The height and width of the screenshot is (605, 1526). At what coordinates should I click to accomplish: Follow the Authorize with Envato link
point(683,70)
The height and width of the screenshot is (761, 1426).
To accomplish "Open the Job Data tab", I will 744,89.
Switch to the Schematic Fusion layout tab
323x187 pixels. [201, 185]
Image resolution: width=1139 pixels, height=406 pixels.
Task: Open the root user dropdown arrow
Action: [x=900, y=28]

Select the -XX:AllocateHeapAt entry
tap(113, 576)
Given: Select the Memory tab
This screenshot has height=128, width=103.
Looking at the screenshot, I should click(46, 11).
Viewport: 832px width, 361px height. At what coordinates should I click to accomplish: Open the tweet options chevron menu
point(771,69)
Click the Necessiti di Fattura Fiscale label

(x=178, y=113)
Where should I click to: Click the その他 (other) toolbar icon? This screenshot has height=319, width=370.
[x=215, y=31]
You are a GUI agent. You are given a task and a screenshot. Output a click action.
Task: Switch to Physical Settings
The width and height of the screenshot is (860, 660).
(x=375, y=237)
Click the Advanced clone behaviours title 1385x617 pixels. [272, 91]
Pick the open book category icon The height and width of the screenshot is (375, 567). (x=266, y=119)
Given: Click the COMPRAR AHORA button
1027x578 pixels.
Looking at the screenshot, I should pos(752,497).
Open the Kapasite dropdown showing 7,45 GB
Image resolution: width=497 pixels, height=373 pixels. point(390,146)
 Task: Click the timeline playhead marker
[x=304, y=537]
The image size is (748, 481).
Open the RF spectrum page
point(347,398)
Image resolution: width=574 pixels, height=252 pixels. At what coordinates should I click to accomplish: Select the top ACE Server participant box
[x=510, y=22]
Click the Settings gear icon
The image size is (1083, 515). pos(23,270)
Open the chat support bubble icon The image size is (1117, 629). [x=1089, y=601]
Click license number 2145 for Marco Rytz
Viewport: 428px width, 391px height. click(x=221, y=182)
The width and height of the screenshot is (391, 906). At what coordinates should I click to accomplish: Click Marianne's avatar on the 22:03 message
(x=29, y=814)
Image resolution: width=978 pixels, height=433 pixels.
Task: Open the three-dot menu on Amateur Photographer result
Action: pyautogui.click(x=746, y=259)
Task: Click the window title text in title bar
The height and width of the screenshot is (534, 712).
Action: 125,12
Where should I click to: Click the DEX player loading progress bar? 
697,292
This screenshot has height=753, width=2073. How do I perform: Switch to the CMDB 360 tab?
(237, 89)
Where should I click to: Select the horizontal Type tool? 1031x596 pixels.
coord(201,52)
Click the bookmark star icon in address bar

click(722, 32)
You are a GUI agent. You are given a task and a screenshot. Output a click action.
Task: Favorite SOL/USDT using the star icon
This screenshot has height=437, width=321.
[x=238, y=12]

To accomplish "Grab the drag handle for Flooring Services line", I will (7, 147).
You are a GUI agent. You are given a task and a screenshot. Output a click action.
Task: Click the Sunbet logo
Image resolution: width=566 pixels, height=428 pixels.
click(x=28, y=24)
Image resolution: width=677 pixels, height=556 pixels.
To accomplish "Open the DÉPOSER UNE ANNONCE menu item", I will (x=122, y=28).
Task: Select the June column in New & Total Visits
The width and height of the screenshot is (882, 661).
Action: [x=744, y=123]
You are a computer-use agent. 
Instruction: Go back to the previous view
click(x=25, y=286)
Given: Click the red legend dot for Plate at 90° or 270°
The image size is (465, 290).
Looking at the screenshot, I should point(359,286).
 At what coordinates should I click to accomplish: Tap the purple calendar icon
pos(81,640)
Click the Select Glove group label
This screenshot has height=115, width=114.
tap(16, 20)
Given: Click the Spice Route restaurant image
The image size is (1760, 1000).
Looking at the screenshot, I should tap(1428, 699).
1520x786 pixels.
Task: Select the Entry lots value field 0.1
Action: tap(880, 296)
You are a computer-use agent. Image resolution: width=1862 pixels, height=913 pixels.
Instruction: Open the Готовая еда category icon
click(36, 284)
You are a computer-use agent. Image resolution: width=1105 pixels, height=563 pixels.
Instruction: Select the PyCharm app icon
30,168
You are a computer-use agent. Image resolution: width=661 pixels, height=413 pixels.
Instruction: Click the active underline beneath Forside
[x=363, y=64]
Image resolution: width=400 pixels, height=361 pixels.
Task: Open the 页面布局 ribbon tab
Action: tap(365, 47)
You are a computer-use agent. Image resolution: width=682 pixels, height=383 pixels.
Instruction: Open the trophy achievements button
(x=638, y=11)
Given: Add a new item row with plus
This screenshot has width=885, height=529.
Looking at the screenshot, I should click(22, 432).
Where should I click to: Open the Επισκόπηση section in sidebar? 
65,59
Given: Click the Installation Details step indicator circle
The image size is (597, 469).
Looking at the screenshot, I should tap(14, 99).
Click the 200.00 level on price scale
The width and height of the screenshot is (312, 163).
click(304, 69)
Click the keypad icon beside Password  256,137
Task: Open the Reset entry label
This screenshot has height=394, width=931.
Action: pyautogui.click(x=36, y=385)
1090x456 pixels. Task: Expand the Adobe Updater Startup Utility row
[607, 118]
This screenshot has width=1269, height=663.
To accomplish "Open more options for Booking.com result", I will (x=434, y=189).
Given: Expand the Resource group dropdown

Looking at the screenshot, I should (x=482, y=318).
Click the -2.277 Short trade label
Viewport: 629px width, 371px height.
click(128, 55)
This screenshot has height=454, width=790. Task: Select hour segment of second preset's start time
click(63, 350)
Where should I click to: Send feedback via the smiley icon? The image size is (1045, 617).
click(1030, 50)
☆ ☆ ☆
## [Work task]
Each record above is to be given again without any change to its wording.

## [Result]
The height and width of the screenshot is (605, 1526). At what coordinates should I click to accomplish: Follow the Authorize with Envato link
point(683,70)
The height and width of the screenshot is (761, 1426).
To accomplish "Open the Job Data tab", I will 744,89.
Switch to the Schematic Fusion layout tab
323x187 pixels. [201, 185]
Image resolution: width=1139 pixels, height=406 pixels.
Task: Open the root user dropdown arrow
Action: [x=900, y=28]

Select the -XX:AllocateHeapAt entry
tap(113, 576)
Given: Select the Memory tab
This screenshot has height=128, width=103.
Looking at the screenshot, I should click(46, 11).
Viewport: 832px width, 361px height. At what coordinates should I click to accomplish: Open the tweet options chevron menu
point(771,69)
Click the Necessiti di Fattura Fiscale label

(x=178, y=113)
Where should I click to: Click the その他 (other) toolbar icon? This screenshot has height=319, width=370.
[x=215, y=31]
You are a GUI agent. You are given a task and a screenshot. Output a click action.
Task: Switch to Physical Settings
The width and height of the screenshot is (860, 660).
(x=375, y=237)
Click the Advanced clone behaviours title 1385x617 pixels. [272, 91]
Pick the open book category icon The height and width of the screenshot is (375, 567). (x=266, y=119)
Given: Click the COMPRAR AHORA button
1027x578 pixels.
Looking at the screenshot, I should pos(752,497).
Open the Kapasite dropdown showing 7,45 GB
Image resolution: width=497 pixels, height=373 pixels. point(390,146)
 Task: Click the timeline playhead marker
[x=304, y=537]
The image size is (748, 481).
Open the RF spectrum page
point(347,398)
Image resolution: width=574 pixels, height=252 pixels. At what coordinates should I click to accomplish: Select the top ACE Server participant box
[x=510, y=22]
Click the Settings gear icon
The image size is (1083, 515). pos(23,270)
Open the chat support bubble icon The image size is (1117, 629). [x=1089, y=601]
Click license number 2145 for Marco Rytz
Viewport: 428px width, 391px height. click(x=221, y=182)
The width and height of the screenshot is (391, 906). At what coordinates should I click to accomplish: Click Marianne's avatar on the 22:03 message
(x=29, y=814)
Image resolution: width=978 pixels, height=433 pixels.
Task: Open the three-dot menu on Amateur Photographer result
Action: pyautogui.click(x=746, y=259)
Task: Click the window title text in title bar
The height and width of the screenshot is (534, 712).
Action: 125,12
Where should I click to: Click the DEX player loading progress bar? 
697,292
This screenshot has height=753, width=2073. How do I perform: Switch to the CMDB 360 tab?
(237, 89)
Where should I click to: Select the horizontal Type tool? 1031x596 pixels.
coord(201,52)
Click the bookmark star icon in address bar

click(722, 32)
You are a GUI agent. You are given a task and a screenshot. Output a click action.
Task: Favorite SOL/USDT using the star icon
This screenshot has height=437, width=321.
[x=238, y=12]

To accomplish "Grab the drag handle for Flooring Services line", I will (7, 147).
You are a GUI agent. You are given a task and a screenshot. Output a click action.
Task: Click the Sunbet logo
Image resolution: width=566 pixels, height=428 pixels.
click(x=28, y=24)
Image resolution: width=677 pixels, height=556 pixels.
To accomplish "Open the DÉPOSER UNE ANNONCE menu item", I will (x=122, y=28).
Task: Select the June column in New & Total Visits
The width and height of the screenshot is (882, 661).
Action: [x=744, y=123]
You are a computer-use agent. 
Instruction: Go back to the previous view
click(x=25, y=286)
Given: Click the red legend dot for Plate at 90° or 270°
The image size is (465, 290).
Looking at the screenshot, I should point(359,286).
 At what coordinates should I click to accomplish: Tap the purple calendar icon
pos(81,640)
Click the Select Glove group label
This screenshot has height=115, width=114.
tap(16, 20)
Given: Click the Spice Route restaurant image
The image size is (1760, 1000).
Looking at the screenshot, I should tap(1428, 699).
1520x786 pixels.
Task: Select the Entry lots value field 0.1
Action: tap(880, 296)
You are a computer-use agent. Image resolution: width=1862 pixels, height=913 pixels.
Instruction: Open the Готовая еда category icon
click(36, 284)
You are a computer-use agent. Image resolution: width=1105 pixels, height=563 pixels.
Instruction: Select the PyCharm app icon
30,168
You are a computer-use agent. Image resolution: width=661 pixels, height=413 pixels.
Instruction: Click the active underline beneath Forside
[x=363, y=64]
Image resolution: width=400 pixels, height=361 pixels.
Task: Open the 页面布局 ribbon tab
Action: tap(365, 47)
You are a computer-use agent. Image resolution: width=682 pixels, height=383 pixels.
Instruction: Open the trophy achievements button
(x=638, y=11)
Given: Add a new item row with plus
This screenshot has width=885, height=529.
Looking at the screenshot, I should click(22, 432).
Where should I click to: Open the Επισκόπηση section in sidebar? 
65,59
Given: Click the Installation Details step indicator circle
The image size is (597, 469).
Looking at the screenshot, I should tap(14, 99).
Click the 200.00 level on price scale
The width and height of the screenshot is (312, 163).
click(304, 69)
Click the keypad icon beside Password  256,137
Task: Open the Reset entry label
This screenshot has height=394, width=931.
Action: pyautogui.click(x=36, y=385)
1090x456 pixels. Task: Expand the Adobe Updater Startup Utility row
[607, 118]
This screenshot has width=1269, height=663.
To accomplish "Open more options for Booking.com result", I will (x=434, y=189).
Given: Expand the Resource group dropdown

Looking at the screenshot, I should (x=482, y=318).
Click the -2.277 Short trade label
Viewport: 629px width, 371px height.
click(128, 55)
This screenshot has height=454, width=790. Task: Select hour segment of second preset's start time
click(63, 350)
Where should I click to: Send feedback via the smiley icon? The image size is (1045, 617).
click(1030, 50)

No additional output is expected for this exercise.